I gave him a level glance and whacked him on the chest. "That’s what I was doing. Until you distracted me."
But there was no humour in his eyes right now. I could see something milling around in his brain, and I was fairly sure that I wouldn’t like what he was processing. Certainly, he didn’t. "What now?" I asked.
"What if Takara was right?"
I bristled at the name, but before I could continue, Shigeto held up his hand. "We’ve been talking about our little visitor like it’s a pest problem. Like we did about the gate in David’s back yard. Now I’m not saying that it’s some sort of invasion, but if not, what the hell’s going on? We’ve always downplayed the potential consequences of our craft, mostly because most of what people panicked about was nonsense. But whatever’s happening here is nothing like nonsense. If a handful of these things get into our ecosystem and adapt, well, it could be Australia and the bunnies all over again. And we’d be at the centre of this. We need to solve this and damned quick."
"I know."
He opened his mouth again, thinking that I wasn’t taking him seriously, but I held up a hand. "I get it. I do. Sure, I treat it like a fascinating problem, but I still realize it’s a problem. If I focus more than you’d like on what’s fascinating, well, it’s going to provide me a path to solving the problem, not lead me away from it. That’s how research works. Okay?"
He held my face with both hands, kissed my lips and forehead. "Okay."
I went back to the bench and held my hands over the latex gloves that I’d just bespelled. My eyes widened at the strength of what I sensed there. Shigeto stepped out of the circle and re-seated himself.
"Well?" he said.
"The runes worked."
"You’re sure?"
"Oh, very." I slipped on the first pair, and then a second pair, double gloving for safety’s sake. And I could feel the strength of the spell that covered my hands.

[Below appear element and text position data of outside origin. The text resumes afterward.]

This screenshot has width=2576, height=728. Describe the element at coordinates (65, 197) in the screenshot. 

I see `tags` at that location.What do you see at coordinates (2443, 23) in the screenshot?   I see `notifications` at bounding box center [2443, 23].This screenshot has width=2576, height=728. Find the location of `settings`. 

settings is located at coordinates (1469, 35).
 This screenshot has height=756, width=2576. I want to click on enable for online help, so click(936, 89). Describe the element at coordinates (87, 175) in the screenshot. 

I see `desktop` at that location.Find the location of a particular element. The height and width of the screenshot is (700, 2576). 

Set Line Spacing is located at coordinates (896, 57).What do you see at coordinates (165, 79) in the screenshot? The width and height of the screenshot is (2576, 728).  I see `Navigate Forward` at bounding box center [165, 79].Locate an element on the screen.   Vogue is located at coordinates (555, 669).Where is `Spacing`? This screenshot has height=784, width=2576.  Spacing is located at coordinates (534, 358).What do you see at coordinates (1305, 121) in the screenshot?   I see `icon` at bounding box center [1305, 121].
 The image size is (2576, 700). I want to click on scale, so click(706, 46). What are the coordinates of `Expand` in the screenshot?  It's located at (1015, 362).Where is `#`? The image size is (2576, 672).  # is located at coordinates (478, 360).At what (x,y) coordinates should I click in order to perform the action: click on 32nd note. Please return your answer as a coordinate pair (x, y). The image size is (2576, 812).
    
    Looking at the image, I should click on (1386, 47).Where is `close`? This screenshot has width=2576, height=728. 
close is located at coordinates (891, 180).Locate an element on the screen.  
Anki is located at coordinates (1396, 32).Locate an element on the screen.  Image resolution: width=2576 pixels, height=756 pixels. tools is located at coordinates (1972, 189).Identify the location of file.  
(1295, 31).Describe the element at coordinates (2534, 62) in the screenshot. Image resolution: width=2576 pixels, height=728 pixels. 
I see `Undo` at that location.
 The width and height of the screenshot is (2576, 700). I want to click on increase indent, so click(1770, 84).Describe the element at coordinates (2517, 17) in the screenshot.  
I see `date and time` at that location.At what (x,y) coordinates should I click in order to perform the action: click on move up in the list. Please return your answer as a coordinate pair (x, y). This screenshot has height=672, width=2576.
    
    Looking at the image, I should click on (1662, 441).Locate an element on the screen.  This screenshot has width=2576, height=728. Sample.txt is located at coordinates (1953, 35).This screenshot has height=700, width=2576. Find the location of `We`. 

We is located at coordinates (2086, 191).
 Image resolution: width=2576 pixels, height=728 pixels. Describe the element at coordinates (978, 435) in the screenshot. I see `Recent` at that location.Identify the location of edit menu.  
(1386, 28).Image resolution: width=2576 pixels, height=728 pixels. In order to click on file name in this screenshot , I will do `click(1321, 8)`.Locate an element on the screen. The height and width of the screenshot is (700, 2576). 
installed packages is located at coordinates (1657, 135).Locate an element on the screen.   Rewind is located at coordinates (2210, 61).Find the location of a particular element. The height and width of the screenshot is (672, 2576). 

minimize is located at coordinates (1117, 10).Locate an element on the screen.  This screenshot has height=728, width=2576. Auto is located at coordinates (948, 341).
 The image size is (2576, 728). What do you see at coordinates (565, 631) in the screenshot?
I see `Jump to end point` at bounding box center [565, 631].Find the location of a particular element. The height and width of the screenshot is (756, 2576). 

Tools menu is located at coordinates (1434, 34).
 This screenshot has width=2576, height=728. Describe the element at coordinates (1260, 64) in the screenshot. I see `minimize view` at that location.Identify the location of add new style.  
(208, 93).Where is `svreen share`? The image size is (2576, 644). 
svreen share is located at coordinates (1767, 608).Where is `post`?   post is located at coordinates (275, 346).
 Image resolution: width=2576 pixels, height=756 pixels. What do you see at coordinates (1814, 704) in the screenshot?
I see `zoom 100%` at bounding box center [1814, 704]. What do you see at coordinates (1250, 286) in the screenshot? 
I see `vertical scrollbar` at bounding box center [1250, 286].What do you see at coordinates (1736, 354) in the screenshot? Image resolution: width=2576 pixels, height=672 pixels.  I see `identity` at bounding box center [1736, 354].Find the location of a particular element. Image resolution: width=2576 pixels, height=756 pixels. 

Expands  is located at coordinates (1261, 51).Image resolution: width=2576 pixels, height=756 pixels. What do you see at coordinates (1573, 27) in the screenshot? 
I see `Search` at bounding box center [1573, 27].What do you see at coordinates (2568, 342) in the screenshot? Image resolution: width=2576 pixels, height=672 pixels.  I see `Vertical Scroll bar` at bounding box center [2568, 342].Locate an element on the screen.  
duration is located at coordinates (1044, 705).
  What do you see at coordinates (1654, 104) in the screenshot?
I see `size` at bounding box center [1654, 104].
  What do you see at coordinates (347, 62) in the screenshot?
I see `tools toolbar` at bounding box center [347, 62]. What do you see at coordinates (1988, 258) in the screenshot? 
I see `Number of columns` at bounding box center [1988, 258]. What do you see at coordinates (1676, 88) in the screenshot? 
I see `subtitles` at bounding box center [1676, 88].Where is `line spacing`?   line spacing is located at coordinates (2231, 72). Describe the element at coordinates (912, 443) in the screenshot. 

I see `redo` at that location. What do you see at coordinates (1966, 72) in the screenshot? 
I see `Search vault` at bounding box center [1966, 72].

It made me a little giddy, which may explain what I did then. I picked up the knife, and rather than beginning the dissection, I drove it towards my other gloved hand, resting palm down on the table.
"Ellen!" yelled Shigeto. He didn’t have time for the requisite "what the fuck are you doing?" as the knife skittered off the glove and hit the table, whereupon I lost control of the thing. It lurched out of my grasp and sproinged towards Shigeto, skipping across the portion of the bench where his privates had recently warmed it. But, thank heaven, his reflexes were as fast as they were, and he was well away before the knife intersected him.
"Goddess, Ellen."
"Don’t blaspheme," I said. "It worked, didn't it?"
"Fuck Ellen, what if it hadn't? Shit. No more hijinks."
"Yes Sir," I said solemnly. That made him smile, but only just.
By the time I was done, I had two small phials of the pseudo-shrew venom and Shigeto had entered several anatomical pages in our notebooks. He had a genuine talent for illustration. He was always the one who did the good copy in the ‘pretty’ grimoire. The lab grimoire was a rat’s nest of loose pages, post-it notes and scribbled comments and equations.
"Wow," was his last comment, "I never thought lungs and stomachs could work like that."